Monday, September 9, 2013

Seeing and Hearing



Pope Francis
I wonder if the most significant and memorable event of the Year of Faith (which draws to a close on November 24th ), might have been the day of prayer and fasting for peace in Syria and the Middle East this past Saturday.  With only a week’s notice, Pope Francis directed the entire Church (all 1.2 billion of us), to pray for peaceful and non-violent resolution of the civil war in Syria, which has already claimed 100,000 lives and forced an estimated 2 million refugees to flee the country. 

In calling for this day of prayer and fasting, Pope Francis condemned the use of chemical weapons and their possession, cautioned against any escalation of the violence or widening of the war and called for a ceasefire and urged all parties to seek a political and not a military solution to the crisis. 
 
None of which is unexpected coming from the Vatican.  The Holy See (and by extension, the Catholic Church) can be relied upon to always recommend  peaceful rather than a violent solutions to international conflicts and disputes.    
But in his call to prayer and fasting, Pope Francis spoke of the moral duty of every person of good will to pursue peace.  In his announcement, he wrote:

“All men and women of good will are bound by the task of pursing peace.  I make a forceful and urgent call to the entire Catholic Church, and also to every Christian or other confessions, as well as to the followers of every religion and to those brothers and sisters who do not believe: peace is a good which overcomes every barrier, because it belongs to all of humanity.”

He went onto say: “ I repeat forcefully: it is neither a culture of confrontation nor a culture of conflict that builds harmony within and between peoples, but rather a culture of encounter and a culture of dialogue; this is the only way to peace.  May the plea for peace rise up and touch the heart of everyone so they may lay down their weapons and let themselves be led by the desire for peace.”

But then, building on the foundation of a shared humanity and our ability using reason to arrive at natural truth (in this case, that we bound as human beings to pursue peace in every situation, he became a powerful evangelist.

 
Into the despair and hopelessness of the present war in Syria, at a time when the threat of wider, even more violent and intractable war threatens, the Holy Father proclaimed a day of fasting and prayer.  Why?  Because, as he wrotes, “ Humanity needs to see these gestures of peace and to hear words of hope and peace.” 

 
He wanted us as a Church, as disciples and witnesses of Jesus, the Prince of Peace and the Light of the world, and praying for the intercession of his Mother, the Queen of Peace, to gather publicly in prayer and in a spirit of penance to invoke “God’s great gift of peace upon the beloved nation of Syria and upon each situation of conflict and violence around the world.” 

 

September 7th was a powerful act of witness to Jesus Christ and to the way of life that he calls us to live as his disciples.  On our knees we asked God to convert and to change our hearts and the hearts of all those who have taken up arms and we appealed in prayer for all those in need and for an increase in our own love and care for the poor and the dispossessed of Syria and the Middle East.

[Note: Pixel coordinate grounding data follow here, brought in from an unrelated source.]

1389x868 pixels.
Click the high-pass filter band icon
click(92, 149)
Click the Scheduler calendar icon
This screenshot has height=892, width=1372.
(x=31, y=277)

 At the same time, by gathering to pray, we were, despite our own frailty and sinfulness, witnesses to the transforming and incandescent love of God, revealed most fully and perfectly in the Person of Jesus, which illumines the darkness of sin, suffering and death.  His light, his truth, his peace and his love, embodied and incarnated in the earthen vessels of Christians and all those who seek dialogue, reconciliation and peace, are a shining beacon of hope for those who are hopeless and cynical and in despair.

 Let us entrust ourselves and each other to our loving God, for whom nothing is impossible, and may the peaceful witness of our lives invite all men and women to faith in Christ, our Savior and our Hope.

 
 

Mary, Queen of Peace, pray for Syria, pray for us.

 (The detail of the face of Christ is from an icon by the 20th century Russian iconographer, Leonid Ouspenski.  The icon of Mary is the Syrian icon of Our Lady of Saidnaya.)